- **Short task**:
Reproduce each of the items below verbatim, line for line.
--*--
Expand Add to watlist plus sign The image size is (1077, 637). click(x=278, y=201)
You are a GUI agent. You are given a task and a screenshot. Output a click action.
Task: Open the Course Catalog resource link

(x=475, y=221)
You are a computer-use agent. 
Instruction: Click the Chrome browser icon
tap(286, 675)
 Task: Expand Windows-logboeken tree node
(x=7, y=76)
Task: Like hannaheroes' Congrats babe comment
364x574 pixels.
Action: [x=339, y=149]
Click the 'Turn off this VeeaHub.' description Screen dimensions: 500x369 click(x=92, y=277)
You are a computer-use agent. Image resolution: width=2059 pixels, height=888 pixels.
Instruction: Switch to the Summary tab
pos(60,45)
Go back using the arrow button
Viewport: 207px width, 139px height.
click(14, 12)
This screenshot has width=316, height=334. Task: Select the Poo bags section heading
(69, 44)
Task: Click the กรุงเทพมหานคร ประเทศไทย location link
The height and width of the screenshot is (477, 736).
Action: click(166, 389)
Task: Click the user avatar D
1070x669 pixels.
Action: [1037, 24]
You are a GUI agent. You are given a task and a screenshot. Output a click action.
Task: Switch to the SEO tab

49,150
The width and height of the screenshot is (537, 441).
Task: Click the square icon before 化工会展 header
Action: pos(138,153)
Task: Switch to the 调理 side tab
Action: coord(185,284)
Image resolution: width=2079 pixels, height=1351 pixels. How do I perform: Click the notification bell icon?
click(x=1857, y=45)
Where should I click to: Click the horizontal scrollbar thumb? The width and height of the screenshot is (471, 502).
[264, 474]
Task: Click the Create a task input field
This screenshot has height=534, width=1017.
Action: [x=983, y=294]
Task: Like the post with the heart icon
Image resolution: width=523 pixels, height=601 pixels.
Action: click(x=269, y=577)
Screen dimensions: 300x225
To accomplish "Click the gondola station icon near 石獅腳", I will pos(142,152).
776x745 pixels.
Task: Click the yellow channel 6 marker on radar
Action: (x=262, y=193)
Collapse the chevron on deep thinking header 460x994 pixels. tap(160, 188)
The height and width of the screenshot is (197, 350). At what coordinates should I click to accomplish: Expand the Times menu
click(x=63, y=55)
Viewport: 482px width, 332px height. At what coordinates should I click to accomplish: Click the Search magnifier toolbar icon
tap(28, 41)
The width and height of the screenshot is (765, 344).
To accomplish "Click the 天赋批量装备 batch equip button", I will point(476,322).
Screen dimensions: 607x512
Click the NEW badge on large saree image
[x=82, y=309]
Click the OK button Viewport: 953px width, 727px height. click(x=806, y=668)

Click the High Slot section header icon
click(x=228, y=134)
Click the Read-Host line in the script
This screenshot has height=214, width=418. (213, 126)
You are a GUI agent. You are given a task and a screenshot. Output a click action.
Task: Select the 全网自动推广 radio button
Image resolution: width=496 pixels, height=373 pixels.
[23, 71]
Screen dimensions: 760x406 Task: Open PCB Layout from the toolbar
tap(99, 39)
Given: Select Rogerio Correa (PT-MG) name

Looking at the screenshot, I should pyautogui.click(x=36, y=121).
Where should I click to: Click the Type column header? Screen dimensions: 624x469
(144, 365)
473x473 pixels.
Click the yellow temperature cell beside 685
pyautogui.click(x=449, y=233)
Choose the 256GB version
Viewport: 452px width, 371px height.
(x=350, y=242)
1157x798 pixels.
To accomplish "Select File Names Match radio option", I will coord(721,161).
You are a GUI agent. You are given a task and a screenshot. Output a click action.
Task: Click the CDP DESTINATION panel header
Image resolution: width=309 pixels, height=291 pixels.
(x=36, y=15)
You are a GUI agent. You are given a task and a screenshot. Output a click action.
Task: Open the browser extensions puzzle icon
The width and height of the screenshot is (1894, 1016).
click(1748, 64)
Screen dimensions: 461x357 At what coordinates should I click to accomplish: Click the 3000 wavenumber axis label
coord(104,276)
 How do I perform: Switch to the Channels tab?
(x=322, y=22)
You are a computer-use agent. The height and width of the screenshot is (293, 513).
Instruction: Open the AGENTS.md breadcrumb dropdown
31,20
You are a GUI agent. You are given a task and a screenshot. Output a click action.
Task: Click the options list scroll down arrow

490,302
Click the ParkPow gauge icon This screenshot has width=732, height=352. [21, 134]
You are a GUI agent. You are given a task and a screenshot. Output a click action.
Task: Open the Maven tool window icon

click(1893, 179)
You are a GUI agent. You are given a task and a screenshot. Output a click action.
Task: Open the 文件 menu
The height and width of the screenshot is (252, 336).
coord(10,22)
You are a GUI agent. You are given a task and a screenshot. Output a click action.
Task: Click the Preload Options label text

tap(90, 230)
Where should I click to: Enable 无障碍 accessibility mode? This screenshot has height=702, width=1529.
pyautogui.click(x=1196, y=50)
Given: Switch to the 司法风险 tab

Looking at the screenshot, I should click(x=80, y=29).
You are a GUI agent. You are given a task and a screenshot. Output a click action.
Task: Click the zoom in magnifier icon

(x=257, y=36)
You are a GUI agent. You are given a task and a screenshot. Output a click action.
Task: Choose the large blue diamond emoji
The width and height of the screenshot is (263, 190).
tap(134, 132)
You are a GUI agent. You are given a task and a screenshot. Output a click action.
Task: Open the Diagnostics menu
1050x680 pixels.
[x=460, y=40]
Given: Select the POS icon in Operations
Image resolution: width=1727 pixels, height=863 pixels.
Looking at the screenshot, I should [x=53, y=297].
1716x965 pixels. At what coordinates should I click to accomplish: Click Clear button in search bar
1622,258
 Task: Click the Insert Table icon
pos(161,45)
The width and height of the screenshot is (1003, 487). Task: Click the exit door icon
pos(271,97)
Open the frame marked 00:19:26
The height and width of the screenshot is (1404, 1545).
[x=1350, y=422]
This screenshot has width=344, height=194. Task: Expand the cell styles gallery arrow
--*--
- **Written answer**:
Expand Add to watlist plus sign The image size is (1077, 637). click(x=278, y=201)
You are a GUI agent. You are given a task and a screenshot. Output a click action.
Task: Open the Course Catalog resource link

(x=475, y=221)
You are a computer-use agent. 
Instruction: Click the Chrome browser icon
tap(286, 675)
 Task: Expand Windows-logboeken tree node
(x=7, y=76)
Task: Like hannaheroes' Congrats babe comment
364x574 pixels.
Action: [x=339, y=149]
Click the 'Turn off this VeeaHub.' description Screen dimensions: 500x369 click(x=92, y=277)
You are a computer-use agent. Image resolution: width=2059 pixels, height=888 pixels.
Instruction: Switch to the Summary tab
pos(60,45)
Go back using the arrow button
Viewport: 207px width, 139px height.
click(14, 12)
This screenshot has width=316, height=334. Task: Select the Poo bags section heading
(69, 44)
Task: Click the กรุงเทพมหานคร ประเทศไทย location link
The height and width of the screenshot is (477, 736).
Action: click(166, 389)
Task: Click the user avatar D
1070x669 pixels.
Action: [1037, 24]
You are a GUI agent. You are given a task and a screenshot. Output a click action.
Task: Switch to the SEO tab

49,150
The width and height of the screenshot is (537, 441).
Task: Click the square icon before 化工会展 header
Action: pos(138,153)
Task: Switch to the 调理 side tab
Action: coord(185,284)
Image resolution: width=2079 pixels, height=1351 pixels. How do I perform: Click the notification bell icon?
click(x=1857, y=45)
Where should I click to: Click the horizontal scrollbar thumb? The width and height of the screenshot is (471, 502).
[264, 474]
Task: Click the Create a task input field
This screenshot has height=534, width=1017.
Action: [x=983, y=294]
Task: Like the post with the heart icon
Image resolution: width=523 pixels, height=601 pixels.
Action: click(x=269, y=577)
Screen dimensions: 300x225
To accomplish "Click the gondola station icon near 石獅腳", I will pos(142,152).
776x745 pixels.
Task: Click the yellow channel 6 marker on radar
Action: (x=262, y=193)
Collapse the chevron on deep thinking header 460x994 pixels. tap(160, 188)
The height and width of the screenshot is (197, 350). At what coordinates should I click to accomplish: Expand the Times menu
click(x=63, y=55)
Viewport: 482px width, 332px height. At what coordinates should I click to accomplish: Click the Search magnifier toolbar icon
tap(28, 41)
The width and height of the screenshot is (765, 344).
To accomplish "Click the 天赋批量装备 batch equip button", I will point(476,322).
Screen dimensions: 607x512
Click the NEW badge on large saree image
[x=82, y=309]
Click the OK button Viewport: 953px width, 727px height. click(x=806, y=668)

Click the High Slot section header icon
click(x=228, y=134)
Click the Read-Host line in the script
This screenshot has height=214, width=418. (213, 126)
You are a GUI agent. You are given a task and a screenshot. Output a click action.
Task: Select the 全网自动推广 radio button
Image resolution: width=496 pixels, height=373 pixels.
[23, 71]
Screen dimensions: 760x406 Task: Open PCB Layout from the toolbar
tap(99, 39)
Given: Select Rogerio Correa (PT-MG) name

Looking at the screenshot, I should pyautogui.click(x=36, y=121).
Where should I click to: Click the Type column header? Screen dimensions: 624x469
(144, 365)
473x473 pixels.
Click the yellow temperature cell beside 685
pyautogui.click(x=449, y=233)
Choose the 256GB version
Viewport: 452px width, 371px height.
(x=350, y=242)
1157x798 pixels.
To accomplish "Select File Names Match radio option", I will coord(721,161).
You are a GUI agent. You are given a task and a screenshot. Output a click action.
Task: Click the CDP DESTINATION panel header
Image resolution: width=309 pixels, height=291 pixels.
(x=36, y=15)
You are a GUI agent. You are given a task and a screenshot. Output a click action.
Task: Open the browser extensions puzzle icon
The width and height of the screenshot is (1894, 1016).
click(1748, 64)
Screen dimensions: 461x357 At what coordinates should I click to accomplish: Click the 3000 wavenumber axis label
coord(104,276)
 How do I perform: Switch to the Channels tab?
(x=322, y=22)
You are a computer-use agent. The height and width of the screenshot is (293, 513).
Instruction: Open the AGENTS.md breadcrumb dropdown
31,20
You are a GUI agent. You are given a task and a screenshot. Output a click action.
Task: Click the options list scroll down arrow

490,302
Click the ParkPow gauge icon This screenshot has width=732, height=352. [21, 134]
You are a GUI agent. You are given a task and a screenshot. Output a click action.
Task: Open the Maven tool window icon

click(1893, 179)
You are a GUI agent. You are given a task and a screenshot. Output a click action.
Task: Open the 文件 menu
The height and width of the screenshot is (252, 336).
coord(10,22)
You are a GUI agent. You are given a task and a screenshot. Output a click action.
Task: Click the Preload Options label text

tap(90, 230)
Where should I click to: Enable 无障碍 accessibility mode? This screenshot has height=702, width=1529.
pyautogui.click(x=1196, y=50)
Given: Switch to the 司法风险 tab

Looking at the screenshot, I should click(x=80, y=29).
You are a GUI agent. You are given a task and a screenshot. Output a click action.
Task: Click the zoom in magnifier icon

(x=257, y=36)
You are a GUI agent. You are given a task and a screenshot. Output a click action.
Task: Choose the large blue diamond emoji
The width and height of the screenshot is (263, 190).
tap(134, 132)
You are a GUI agent. You are given a task and a screenshot. Output a click action.
Task: Open the Diagnostics menu
1050x680 pixels.
[x=460, y=40]
Given: Select the POS icon in Operations
Image resolution: width=1727 pixels, height=863 pixels.
Looking at the screenshot, I should [x=53, y=297].
1716x965 pixels. At what coordinates should I click to accomplish: Click Clear button in search bar
1622,258
 Task: Click the Insert Table icon
pos(161,45)
The width and height of the screenshot is (1003, 487). Task: Click the exit door icon
pos(271,97)
Open the frame marked 00:19:26
The height and width of the screenshot is (1404, 1545).
[x=1350, y=422]
This screenshot has width=344, height=194. Task: Expand the cell styles gallery arrow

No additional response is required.